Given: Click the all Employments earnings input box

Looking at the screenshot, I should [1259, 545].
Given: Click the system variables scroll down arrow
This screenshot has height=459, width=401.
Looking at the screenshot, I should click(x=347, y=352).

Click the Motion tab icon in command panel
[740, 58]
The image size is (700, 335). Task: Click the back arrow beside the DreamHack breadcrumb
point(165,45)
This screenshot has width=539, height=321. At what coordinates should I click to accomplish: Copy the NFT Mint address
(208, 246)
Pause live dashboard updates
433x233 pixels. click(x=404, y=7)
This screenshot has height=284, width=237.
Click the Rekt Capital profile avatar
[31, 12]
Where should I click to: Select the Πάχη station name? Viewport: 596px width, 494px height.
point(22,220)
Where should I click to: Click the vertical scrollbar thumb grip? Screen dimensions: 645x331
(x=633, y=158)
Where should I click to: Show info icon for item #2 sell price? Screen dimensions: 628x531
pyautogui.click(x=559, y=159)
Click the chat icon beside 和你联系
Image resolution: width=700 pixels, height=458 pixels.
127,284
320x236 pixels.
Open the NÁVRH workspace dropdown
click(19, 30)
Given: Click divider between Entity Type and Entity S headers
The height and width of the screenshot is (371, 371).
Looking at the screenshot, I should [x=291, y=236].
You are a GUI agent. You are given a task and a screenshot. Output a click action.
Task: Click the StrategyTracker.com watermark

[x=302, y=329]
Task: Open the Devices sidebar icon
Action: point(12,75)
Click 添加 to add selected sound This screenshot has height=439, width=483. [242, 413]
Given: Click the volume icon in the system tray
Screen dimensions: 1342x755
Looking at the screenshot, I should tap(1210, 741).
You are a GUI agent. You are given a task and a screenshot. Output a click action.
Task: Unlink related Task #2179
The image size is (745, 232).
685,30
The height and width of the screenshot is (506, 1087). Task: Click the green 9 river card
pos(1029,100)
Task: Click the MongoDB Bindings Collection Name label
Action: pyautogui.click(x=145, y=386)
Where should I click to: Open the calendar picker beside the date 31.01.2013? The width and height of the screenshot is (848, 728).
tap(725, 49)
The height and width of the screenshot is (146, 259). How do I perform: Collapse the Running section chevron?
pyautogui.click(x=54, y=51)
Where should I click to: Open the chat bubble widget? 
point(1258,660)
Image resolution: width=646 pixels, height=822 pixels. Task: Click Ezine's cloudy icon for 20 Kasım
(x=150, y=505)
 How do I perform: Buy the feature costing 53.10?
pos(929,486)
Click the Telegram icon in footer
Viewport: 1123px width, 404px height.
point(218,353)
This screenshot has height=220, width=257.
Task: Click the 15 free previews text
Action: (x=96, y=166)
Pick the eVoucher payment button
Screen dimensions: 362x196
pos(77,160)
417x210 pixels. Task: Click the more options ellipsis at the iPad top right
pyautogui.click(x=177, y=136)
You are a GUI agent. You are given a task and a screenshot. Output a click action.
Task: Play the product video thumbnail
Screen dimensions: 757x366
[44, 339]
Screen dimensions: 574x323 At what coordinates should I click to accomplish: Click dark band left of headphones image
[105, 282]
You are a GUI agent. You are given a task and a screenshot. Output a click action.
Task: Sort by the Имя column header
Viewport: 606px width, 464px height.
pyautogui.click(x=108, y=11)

---*---

PROBLEM STATEMENT - An exact, complete copy of the data is the only acceptable answer.

TASK OUTPUT -
Given: Click the all Employments earnings input box

Looking at the screenshot, I should [1259, 545].
Given: Click the system variables scroll down arrow
This screenshot has height=459, width=401.
Looking at the screenshot, I should click(x=347, y=352).

Click the Motion tab icon in command panel
[740, 58]
The image size is (700, 335). Task: Click the back arrow beside the DreamHack breadcrumb
point(165,45)
This screenshot has width=539, height=321. At what coordinates should I click to accomplish: Copy the NFT Mint address
(208, 246)
Pause live dashboard updates
433x233 pixels. click(x=404, y=7)
This screenshot has height=284, width=237.
Click the Rekt Capital profile avatar
[31, 12]
Where should I click to: Select the Πάχη station name? Viewport: 596px width, 494px height.
point(22,220)
Where should I click to: Click the vertical scrollbar thumb grip? Screen dimensions: 645x331
(x=633, y=158)
Where should I click to: Show info icon for item #2 sell price? Screen dimensions: 628x531
pyautogui.click(x=559, y=159)
Click the chat icon beside 和你联系
Image resolution: width=700 pixels, height=458 pixels.
127,284
320x236 pixels.
Open the NÁVRH workspace dropdown
click(19, 30)
Given: Click divider between Entity Type and Entity S headers
The height and width of the screenshot is (371, 371).
Looking at the screenshot, I should [x=291, y=236].
You are a GUI agent. You are given a task and a screenshot. Output a click action.
Task: Click the StrategyTracker.com watermark

[x=302, y=329]
Task: Open the Devices sidebar icon
Action: point(12,75)
Click 添加 to add selected sound This screenshot has height=439, width=483. [242, 413]
Given: Click the volume icon in the system tray
Screen dimensions: 1342x755
Looking at the screenshot, I should tap(1210, 741).
You are a GUI agent. You are given a task and a screenshot. Output a click action.
Task: Unlink related Task #2179
The image size is (745, 232).
685,30
The height and width of the screenshot is (506, 1087). Task: Click the green 9 river card
pos(1029,100)
Task: Click the MongoDB Bindings Collection Name label
Action: pyautogui.click(x=145, y=386)
Where should I click to: Open the calendar picker beside the date 31.01.2013? The width and height of the screenshot is (848, 728).
tap(725, 49)
The height and width of the screenshot is (146, 259). How do I perform: Collapse the Running section chevron?
pyautogui.click(x=54, y=51)
Where should I click to: Open the chat bubble widget? 
point(1258,660)
Image resolution: width=646 pixels, height=822 pixels. Task: Click Ezine's cloudy icon for 20 Kasım
(x=150, y=505)
 How do I perform: Buy the feature costing 53.10?
pos(929,486)
Click the Telegram icon in footer
Viewport: 1123px width, 404px height.
point(218,353)
This screenshot has height=220, width=257.
Task: Click the 15 free previews text
Action: (x=96, y=166)
Pick the eVoucher payment button
Screen dimensions: 362x196
pos(77,160)
417x210 pixels. Task: Click the more options ellipsis at the iPad top right
pyautogui.click(x=177, y=136)
You are a GUI agent. You are given a task and a screenshot. Output a click action.
Task: Play the product video thumbnail
Screen dimensions: 757x366
[44, 339]
Screen dimensions: 574x323 At what coordinates should I click to accomplish: Click dark band left of headphones image
[105, 282]
You are a GUI agent. You are given a task and a screenshot. Output a click action.
Task: Sort by the Имя column header
Viewport: 606px width, 464px height.
pyautogui.click(x=108, y=11)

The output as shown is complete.